* What you need to do *
Reproduce the material verbatim, from its first line through the line containing "subtarct material is", with both of those lines included.
══ Dataset extract
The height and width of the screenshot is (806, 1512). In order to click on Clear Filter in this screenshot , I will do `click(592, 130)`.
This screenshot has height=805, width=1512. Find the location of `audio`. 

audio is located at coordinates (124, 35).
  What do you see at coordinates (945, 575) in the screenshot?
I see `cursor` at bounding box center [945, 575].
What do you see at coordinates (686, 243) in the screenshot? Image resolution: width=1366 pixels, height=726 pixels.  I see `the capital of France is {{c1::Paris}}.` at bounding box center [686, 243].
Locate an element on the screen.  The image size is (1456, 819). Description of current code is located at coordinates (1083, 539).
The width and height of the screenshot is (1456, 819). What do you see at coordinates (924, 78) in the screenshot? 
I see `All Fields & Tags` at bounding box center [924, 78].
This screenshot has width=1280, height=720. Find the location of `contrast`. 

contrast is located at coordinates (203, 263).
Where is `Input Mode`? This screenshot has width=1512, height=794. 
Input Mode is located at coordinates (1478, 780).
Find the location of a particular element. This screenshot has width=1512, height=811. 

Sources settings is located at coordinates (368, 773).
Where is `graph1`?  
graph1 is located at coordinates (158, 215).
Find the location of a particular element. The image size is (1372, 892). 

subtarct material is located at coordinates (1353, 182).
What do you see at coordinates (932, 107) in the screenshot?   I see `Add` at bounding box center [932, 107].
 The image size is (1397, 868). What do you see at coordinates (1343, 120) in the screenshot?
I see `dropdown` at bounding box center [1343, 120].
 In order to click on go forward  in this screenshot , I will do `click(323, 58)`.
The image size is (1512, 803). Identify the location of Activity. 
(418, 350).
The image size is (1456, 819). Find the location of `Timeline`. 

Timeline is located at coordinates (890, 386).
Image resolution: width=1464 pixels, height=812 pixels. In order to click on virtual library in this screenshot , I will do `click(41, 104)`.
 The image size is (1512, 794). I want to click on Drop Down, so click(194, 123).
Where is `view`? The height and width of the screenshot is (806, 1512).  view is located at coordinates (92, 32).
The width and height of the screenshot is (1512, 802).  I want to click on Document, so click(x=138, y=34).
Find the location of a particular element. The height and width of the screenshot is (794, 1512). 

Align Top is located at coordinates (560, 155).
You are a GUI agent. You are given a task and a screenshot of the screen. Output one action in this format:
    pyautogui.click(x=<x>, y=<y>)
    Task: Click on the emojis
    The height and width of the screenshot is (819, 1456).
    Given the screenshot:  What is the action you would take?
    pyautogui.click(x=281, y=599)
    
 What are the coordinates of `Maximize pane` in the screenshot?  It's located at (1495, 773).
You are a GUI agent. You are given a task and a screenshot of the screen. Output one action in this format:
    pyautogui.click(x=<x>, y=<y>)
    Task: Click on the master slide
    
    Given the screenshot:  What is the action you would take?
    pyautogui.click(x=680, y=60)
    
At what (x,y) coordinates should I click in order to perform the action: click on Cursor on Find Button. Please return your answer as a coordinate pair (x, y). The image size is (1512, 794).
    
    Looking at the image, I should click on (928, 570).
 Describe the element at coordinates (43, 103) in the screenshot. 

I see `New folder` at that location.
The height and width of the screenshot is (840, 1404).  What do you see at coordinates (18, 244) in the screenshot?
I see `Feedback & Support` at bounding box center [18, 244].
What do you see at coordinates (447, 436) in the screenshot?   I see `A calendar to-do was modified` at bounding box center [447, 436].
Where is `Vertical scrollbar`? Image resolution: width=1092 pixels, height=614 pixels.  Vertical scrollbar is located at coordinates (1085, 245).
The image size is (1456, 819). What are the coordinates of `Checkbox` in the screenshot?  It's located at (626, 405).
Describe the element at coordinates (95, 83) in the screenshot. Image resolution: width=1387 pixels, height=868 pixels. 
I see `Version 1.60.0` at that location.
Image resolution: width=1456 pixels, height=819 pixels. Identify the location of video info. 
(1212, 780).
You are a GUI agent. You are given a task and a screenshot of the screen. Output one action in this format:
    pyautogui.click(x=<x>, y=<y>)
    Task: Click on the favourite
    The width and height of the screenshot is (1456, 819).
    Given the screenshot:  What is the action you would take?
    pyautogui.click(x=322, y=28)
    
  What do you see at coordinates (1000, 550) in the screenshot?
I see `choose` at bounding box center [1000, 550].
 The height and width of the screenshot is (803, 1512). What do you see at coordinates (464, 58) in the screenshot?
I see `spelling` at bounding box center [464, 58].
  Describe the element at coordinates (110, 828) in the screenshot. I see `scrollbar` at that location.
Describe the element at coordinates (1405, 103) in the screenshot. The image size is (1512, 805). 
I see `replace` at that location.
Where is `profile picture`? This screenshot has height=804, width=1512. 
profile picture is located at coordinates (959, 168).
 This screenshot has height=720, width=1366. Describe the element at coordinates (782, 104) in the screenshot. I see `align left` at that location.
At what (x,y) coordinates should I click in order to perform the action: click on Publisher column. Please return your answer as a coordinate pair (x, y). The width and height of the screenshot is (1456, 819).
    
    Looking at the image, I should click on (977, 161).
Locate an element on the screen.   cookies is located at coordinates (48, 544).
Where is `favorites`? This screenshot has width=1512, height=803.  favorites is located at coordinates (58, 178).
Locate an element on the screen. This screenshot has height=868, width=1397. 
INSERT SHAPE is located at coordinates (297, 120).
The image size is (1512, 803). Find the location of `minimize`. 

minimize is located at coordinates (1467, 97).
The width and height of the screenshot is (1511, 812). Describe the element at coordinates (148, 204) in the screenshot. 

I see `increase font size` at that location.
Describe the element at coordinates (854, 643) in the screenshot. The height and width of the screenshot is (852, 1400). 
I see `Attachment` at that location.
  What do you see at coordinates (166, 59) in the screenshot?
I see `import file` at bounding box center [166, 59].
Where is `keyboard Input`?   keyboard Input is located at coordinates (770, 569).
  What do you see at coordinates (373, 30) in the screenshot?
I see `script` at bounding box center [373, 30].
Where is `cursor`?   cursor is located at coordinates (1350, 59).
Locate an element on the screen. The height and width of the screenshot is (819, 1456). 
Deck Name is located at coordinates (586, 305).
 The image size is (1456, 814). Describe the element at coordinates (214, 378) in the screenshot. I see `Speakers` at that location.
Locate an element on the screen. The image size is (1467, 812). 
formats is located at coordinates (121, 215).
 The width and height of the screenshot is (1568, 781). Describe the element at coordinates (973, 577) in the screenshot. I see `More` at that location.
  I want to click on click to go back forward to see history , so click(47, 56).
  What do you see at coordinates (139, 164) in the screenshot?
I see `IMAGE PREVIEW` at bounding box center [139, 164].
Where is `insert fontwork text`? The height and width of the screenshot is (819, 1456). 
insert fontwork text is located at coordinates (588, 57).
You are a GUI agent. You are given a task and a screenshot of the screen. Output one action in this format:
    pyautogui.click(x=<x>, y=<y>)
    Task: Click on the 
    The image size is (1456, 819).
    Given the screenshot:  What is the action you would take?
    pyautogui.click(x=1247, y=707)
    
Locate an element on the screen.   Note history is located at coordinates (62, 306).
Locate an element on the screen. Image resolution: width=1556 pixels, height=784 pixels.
════
* The completed task *
The height and width of the screenshot is (806, 1512). In order to click on Clear Filter in this screenshot , I will do `click(592, 130)`.
This screenshot has height=805, width=1512. Find the location of `audio`. 

audio is located at coordinates (124, 35).
  What do you see at coordinates (945, 575) in the screenshot?
I see `cursor` at bounding box center [945, 575].
What do you see at coordinates (686, 243) in the screenshot? Image resolution: width=1366 pixels, height=726 pixels.  I see `the capital of France is {{c1::Paris}}.` at bounding box center [686, 243].
Locate an element on the screen.  The image size is (1456, 819). Description of current code is located at coordinates (1083, 539).
The width and height of the screenshot is (1456, 819). What do you see at coordinates (924, 78) in the screenshot? 
I see `All Fields & Tags` at bounding box center [924, 78].
This screenshot has width=1280, height=720. Find the location of `contrast`. 

contrast is located at coordinates (203, 263).
Where is `Input Mode`? This screenshot has width=1512, height=794. 
Input Mode is located at coordinates (1478, 780).
Find the location of a particular element. This screenshot has width=1512, height=811. 

Sources settings is located at coordinates (368, 773).
Where is `graph1`?  
graph1 is located at coordinates (158, 215).
Find the location of a particular element. The image size is (1372, 892). 

subtarct material is located at coordinates (1353, 182).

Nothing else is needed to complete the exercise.